Aurora’s cuts come as the cannabis industry is struggling amid COVID-19, which caused several companies to close their stories to stop the spread of the virus.
Cannabis companies were facing headwinds prior to the pandemic, even as they started rolling out the country’s first legal edibles, beverages and vapes.
Many pot businesses rang in the new year with cuts to staffing and dramatic restructurings that saw facilities close and significant writedowns taken.
In February, Aurora announced it was taking $1 billion in writedowns and would lay off 500 employees as part of a restructuring of its spending plans. The company also said its chief executive Terry Booth was retiring and a search was underway for his successor.
Singer chalked up the moves as being part of retail constraints, evolving consumer demand and provincial distributor inventory management adjustments, but said he remains “extremely bullish” on the long-term potential of the Canadian medical and consumer markets.

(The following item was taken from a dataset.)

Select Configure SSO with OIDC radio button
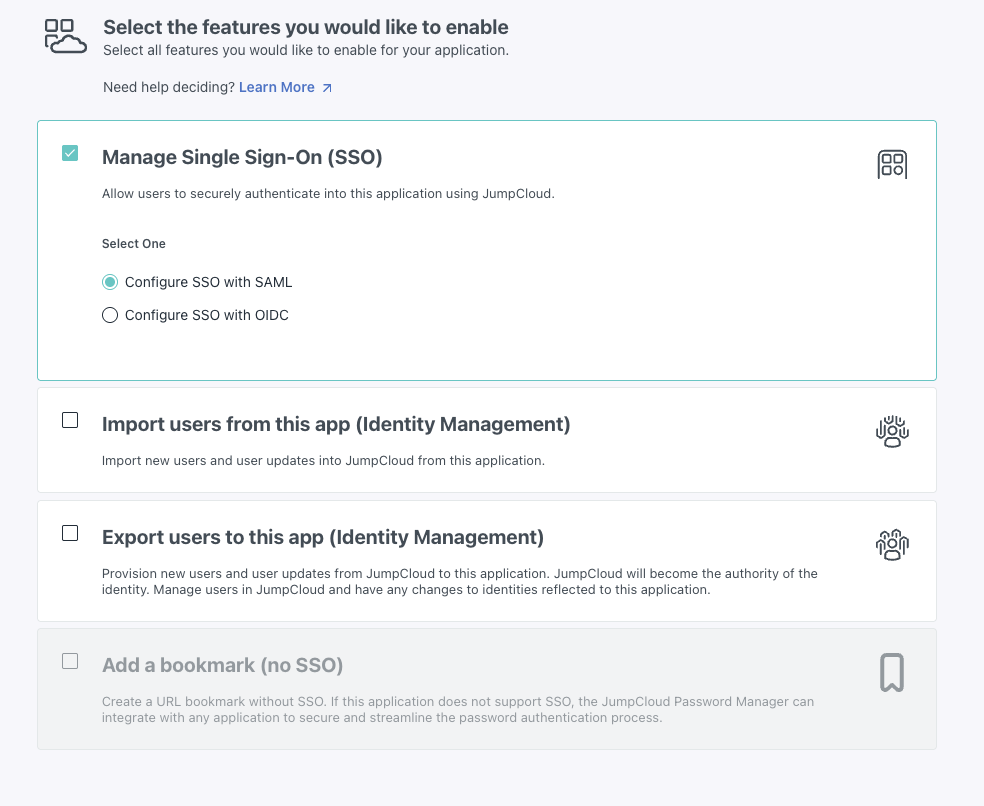 point(110,315)
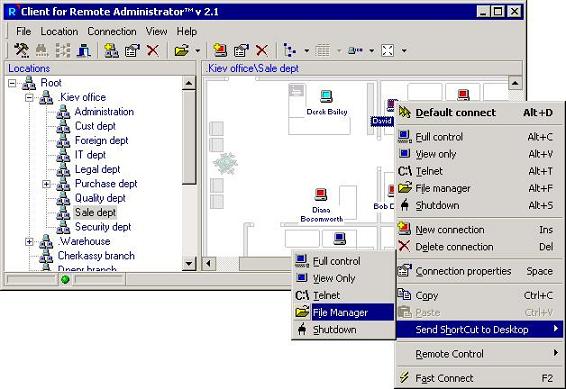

Aurora competitor Canopy Growth Corp. was hit with troubles too.
It said in April that it will lay off 85 full-time workers and close its indoor facility in Yorkton, Sask. to align its production in Canada with market conditions.
Canopy also ended farming in Springfield, N.Y., cultivation work at a facility in Colombia and operations in South Africa and Lesotho.
The Canopy cuts came after the company laid off 500 employees, closed some of its greenhouses and took writedowns of between $700 million and $800 million at the start of the year as it dealt with profitability challenges.